▶ INPUT ROWS

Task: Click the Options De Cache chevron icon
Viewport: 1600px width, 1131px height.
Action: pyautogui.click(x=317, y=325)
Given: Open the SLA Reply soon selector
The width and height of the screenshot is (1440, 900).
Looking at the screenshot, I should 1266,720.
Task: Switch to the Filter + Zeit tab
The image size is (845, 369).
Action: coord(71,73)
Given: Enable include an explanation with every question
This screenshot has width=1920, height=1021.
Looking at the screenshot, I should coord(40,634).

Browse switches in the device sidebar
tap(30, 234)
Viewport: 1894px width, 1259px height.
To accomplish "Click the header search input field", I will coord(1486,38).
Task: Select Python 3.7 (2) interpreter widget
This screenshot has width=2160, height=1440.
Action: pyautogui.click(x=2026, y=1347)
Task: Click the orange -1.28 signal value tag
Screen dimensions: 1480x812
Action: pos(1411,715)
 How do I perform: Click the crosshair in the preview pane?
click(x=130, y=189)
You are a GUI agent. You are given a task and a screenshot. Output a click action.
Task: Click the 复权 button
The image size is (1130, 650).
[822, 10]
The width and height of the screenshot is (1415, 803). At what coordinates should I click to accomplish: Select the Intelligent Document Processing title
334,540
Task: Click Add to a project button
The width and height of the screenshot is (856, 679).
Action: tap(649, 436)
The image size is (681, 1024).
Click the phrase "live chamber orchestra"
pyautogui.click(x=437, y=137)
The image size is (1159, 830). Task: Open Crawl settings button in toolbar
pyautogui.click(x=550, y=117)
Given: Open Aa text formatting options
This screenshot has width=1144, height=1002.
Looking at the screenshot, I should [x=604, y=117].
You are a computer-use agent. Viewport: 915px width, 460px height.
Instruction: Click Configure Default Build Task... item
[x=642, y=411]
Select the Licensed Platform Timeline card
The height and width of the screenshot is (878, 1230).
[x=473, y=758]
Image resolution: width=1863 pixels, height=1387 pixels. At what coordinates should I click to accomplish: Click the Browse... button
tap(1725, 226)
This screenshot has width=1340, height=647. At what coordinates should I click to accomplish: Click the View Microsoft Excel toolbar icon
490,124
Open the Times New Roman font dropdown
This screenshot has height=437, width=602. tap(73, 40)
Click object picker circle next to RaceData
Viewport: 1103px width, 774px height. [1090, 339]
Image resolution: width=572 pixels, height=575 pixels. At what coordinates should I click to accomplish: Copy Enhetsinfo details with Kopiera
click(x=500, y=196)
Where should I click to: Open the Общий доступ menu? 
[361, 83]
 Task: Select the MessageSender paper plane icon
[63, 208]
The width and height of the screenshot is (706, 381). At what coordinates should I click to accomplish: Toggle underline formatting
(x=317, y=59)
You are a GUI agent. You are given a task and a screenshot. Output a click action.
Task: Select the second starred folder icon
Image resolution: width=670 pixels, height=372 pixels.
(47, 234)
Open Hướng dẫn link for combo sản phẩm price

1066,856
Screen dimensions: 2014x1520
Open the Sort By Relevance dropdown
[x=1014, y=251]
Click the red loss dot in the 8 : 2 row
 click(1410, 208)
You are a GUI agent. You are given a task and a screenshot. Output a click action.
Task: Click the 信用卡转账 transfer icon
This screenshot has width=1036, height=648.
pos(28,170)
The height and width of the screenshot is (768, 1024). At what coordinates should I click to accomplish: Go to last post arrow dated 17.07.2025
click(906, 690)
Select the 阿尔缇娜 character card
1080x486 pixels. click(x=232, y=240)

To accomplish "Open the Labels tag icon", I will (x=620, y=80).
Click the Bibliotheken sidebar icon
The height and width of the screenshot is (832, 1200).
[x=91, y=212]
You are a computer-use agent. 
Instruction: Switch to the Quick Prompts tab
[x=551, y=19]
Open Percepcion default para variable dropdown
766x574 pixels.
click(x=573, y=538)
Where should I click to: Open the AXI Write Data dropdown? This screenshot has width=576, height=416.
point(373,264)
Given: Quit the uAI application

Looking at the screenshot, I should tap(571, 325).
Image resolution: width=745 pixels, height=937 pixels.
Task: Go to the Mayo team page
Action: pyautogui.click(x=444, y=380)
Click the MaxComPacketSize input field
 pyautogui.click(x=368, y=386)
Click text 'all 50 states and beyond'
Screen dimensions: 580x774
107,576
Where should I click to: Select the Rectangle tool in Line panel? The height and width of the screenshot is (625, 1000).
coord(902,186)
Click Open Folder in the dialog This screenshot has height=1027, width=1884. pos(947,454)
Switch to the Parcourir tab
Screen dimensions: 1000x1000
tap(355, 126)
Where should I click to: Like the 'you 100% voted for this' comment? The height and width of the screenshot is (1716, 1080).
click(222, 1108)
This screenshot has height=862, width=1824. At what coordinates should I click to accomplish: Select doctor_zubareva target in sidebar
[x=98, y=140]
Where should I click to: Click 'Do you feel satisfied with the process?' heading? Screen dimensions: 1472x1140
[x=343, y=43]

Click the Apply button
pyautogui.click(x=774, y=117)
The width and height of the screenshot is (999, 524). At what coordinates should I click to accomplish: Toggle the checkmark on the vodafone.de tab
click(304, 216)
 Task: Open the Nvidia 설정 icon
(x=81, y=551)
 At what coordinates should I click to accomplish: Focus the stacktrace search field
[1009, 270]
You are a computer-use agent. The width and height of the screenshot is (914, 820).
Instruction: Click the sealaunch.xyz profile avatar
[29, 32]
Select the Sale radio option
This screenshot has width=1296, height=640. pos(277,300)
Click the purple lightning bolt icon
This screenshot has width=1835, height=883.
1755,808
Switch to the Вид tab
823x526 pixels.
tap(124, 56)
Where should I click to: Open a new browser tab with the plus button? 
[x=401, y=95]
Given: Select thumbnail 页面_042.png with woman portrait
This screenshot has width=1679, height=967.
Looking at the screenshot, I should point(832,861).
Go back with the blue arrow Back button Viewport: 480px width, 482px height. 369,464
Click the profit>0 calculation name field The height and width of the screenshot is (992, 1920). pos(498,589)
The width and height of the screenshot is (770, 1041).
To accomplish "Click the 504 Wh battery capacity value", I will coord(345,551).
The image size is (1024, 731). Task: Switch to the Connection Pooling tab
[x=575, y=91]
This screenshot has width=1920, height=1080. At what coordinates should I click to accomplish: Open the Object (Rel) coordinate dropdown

▶ WHAT IS REQUIRED
Return every line of the records above verbatim, from the first to the last.

▶ TASK ANSWER
Task: Click the Options De Cache chevron icon
Viewport: 1600px width, 1131px height.
Action: pyautogui.click(x=317, y=325)
Given: Open the SLA Reply soon selector
The width and height of the screenshot is (1440, 900).
Looking at the screenshot, I should 1266,720.
Task: Switch to the Filter + Zeit tab
The image size is (845, 369).
Action: coord(71,73)
Given: Enable include an explanation with every question
This screenshot has width=1920, height=1021.
Looking at the screenshot, I should coord(40,634).

Browse switches in the device sidebar
tap(30, 234)
Viewport: 1894px width, 1259px height.
To accomplish "Click the header search input field", I will coord(1486,38).
Task: Select Python 3.7 (2) interpreter widget
This screenshot has width=2160, height=1440.
Action: pyautogui.click(x=2026, y=1347)
Task: Click the orange -1.28 signal value tag
Screen dimensions: 1480x812
Action: pos(1411,715)
 How do I perform: Click the crosshair in the preview pane?
click(x=130, y=189)
You are a GUI agent. You are given a task and a screenshot. Output a click action.
Task: Click the 复权 button
The image size is (1130, 650).
[822, 10]
The width and height of the screenshot is (1415, 803). At what coordinates should I click to accomplish: Select the Intelligent Document Processing title
334,540
Task: Click Add to a project button
The width and height of the screenshot is (856, 679).
Action: tap(649, 436)
The image size is (681, 1024).
Click the phrase "live chamber orchestra"
pyautogui.click(x=437, y=137)
The image size is (1159, 830). Task: Open Crawl settings button in toolbar
pyautogui.click(x=550, y=117)
Given: Open Aa text formatting options
This screenshot has width=1144, height=1002.
Looking at the screenshot, I should [x=604, y=117].
You are a computer-use agent. Viewport: 915px width, 460px height.
Instruction: Click Configure Default Build Task... item
[x=642, y=411]
Select the Licensed Platform Timeline card
The height and width of the screenshot is (878, 1230).
[x=473, y=758]
Image resolution: width=1863 pixels, height=1387 pixels. At what coordinates should I click to accomplish: Click the Browse... button
tap(1725, 226)
This screenshot has width=1340, height=647. At what coordinates should I click to accomplish: Click the View Microsoft Excel toolbar icon
490,124
Open the Times New Roman font dropdown
This screenshot has height=437, width=602. tap(73, 40)
Click object picker circle next to RaceData
Viewport: 1103px width, 774px height. [1090, 339]
Image resolution: width=572 pixels, height=575 pixels. At what coordinates should I click to accomplish: Copy Enhetsinfo details with Kopiera
click(x=500, y=196)
Where should I click to: Open the Общий доступ menu? 
[361, 83]
 Task: Select the MessageSender paper plane icon
[63, 208]
The width and height of the screenshot is (706, 381). At what coordinates should I click to accomplish: Toggle underline formatting
(x=317, y=59)
You are a GUI agent. You are given a task and a screenshot. Output a click action.
Task: Select the second starred folder icon
Image resolution: width=670 pixels, height=372 pixels.
(47, 234)
Open Hướng dẫn link for combo sản phẩm price

1066,856
Screen dimensions: 2014x1520
Open the Sort By Relevance dropdown
[x=1014, y=251]
Click the red loss dot in the 8 : 2 row
 click(1410, 208)
You are a GUI agent. You are given a task and a screenshot. Output a click action.
Task: Click the 信用卡转账 transfer icon
This screenshot has width=1036, height=648.
pos(28,170)
The height and width of the screenshot is (768, 1024). At what coordinates should I click to accomplish: Go to last post arrow dated 17.07.2025
click(906, 690)
Select the 阿尔缇娜 character card
1080x486 pixels. click(x=232, y=240)

To accomplish "Open the Labels tag icon", I will (x=620, y=80).
Click the Bibliotheken sidebar icon
The height and width of the screenshot is (832, 1200).
[x=91, y=212]
You are a computer-use agent. 
Instruction: Switch to the Quick Prompts tab
[x=551, y=19]
Open Percepcion default para variable dropdown
766x574 pixels.
click(x=573, y=538)
Where should I click to: Open the AXI Write Data dropdown? This screenshot has width=576, height=416.
point(373,264)
Given: Quit the uAI application

Looking at the screenshot, I should tap(571, 325).
Image resolution: width=745 pixels, height=937 pixels.
Task: Go to the Mayo team page
Action: pyautogui.click(x=444, y=380)
Click the MaxComPacketSize input field
 pyautogui.click(x=368, y=386)
Click text 'all 50 states and beyond'
Screen dimensions: 580x774
107,576
Where should I click to: Select the Rectangle tool in Line panel? The height and width of the screenshot is (625, 1000).
coord(902,186)
Click Open Folder in the dialog This screenshot has height=1027, width=1884. pos(947,454)
Switch to the Parcourir tab
Screen dimensions: 1000x1000
tap(355, 126)
Where should I click to: Like the 'you 100% voted for this' comment? The height and width of the screenshot is (1716, 1080).
click(222, 1108)
This screenshot has height=862, width=1824. At what coordinates should I click to accomplish: Select doctor_zubareva target in sidebar
[x=98, y=140]
Where should I click to: Click 'Do you feel satisfied with the process?' heading? Screen dimensions: 1472x1140
[x=343, y=43]

Click the Apply button
pyautogui.click(x=774, y=117)
The width and height of the screenshot is (999, 524). At what coordinates should I click to accomplish: Toggle the checkmark on the vodafone.de tab
click(304, 216)
 Task: Open the Nvidia 설정 icon
(x=81, y=551)
 At what coordinates should I click to accomplish: Focus the stacktrace search field
[1009, 270]
You are a computer-use agent. The width and height of the screenshot is (914, 820).
Instruction: Click the sealaunch.xyz profile avatar
[29, 32]
Select the Sale radio option
This screenshot has width=1296, height=640. pos(277,300)
Click the purple lightning bolt icon
This screenshot has width=1835, height=883.
1755,808
Switch to the Вид tab
823x526 pixels.
tap(124, 56)
Where should I click to: Open a new browser tab with the plus button? 
[x=401, y=95]
Given: Select thumbnail 页面_042.png with woman portrait
This screenshot has width=1679, height=967.
Looking at the screenshot, I should point(832,861).
Go back with the blue arrow Back button Viewport: 480px width, 482px height. 369,464
Click the profit>0 calculation name field The height and width of the screenshot is (992, 1920). pos(498,589)
The width and height of the screenshot is (770, 1041).
To accomplish "Click the 504 Wh battery capacity value", I will coord(345,551).
The image size is (1024, 731). Task: Switch to the Connection Pooling tab
[x=575, y=91]
This screenshot has width=1920, height=1080. At what coordinates should I click to accomplish: Open the Object (Rel) coordinate dropdown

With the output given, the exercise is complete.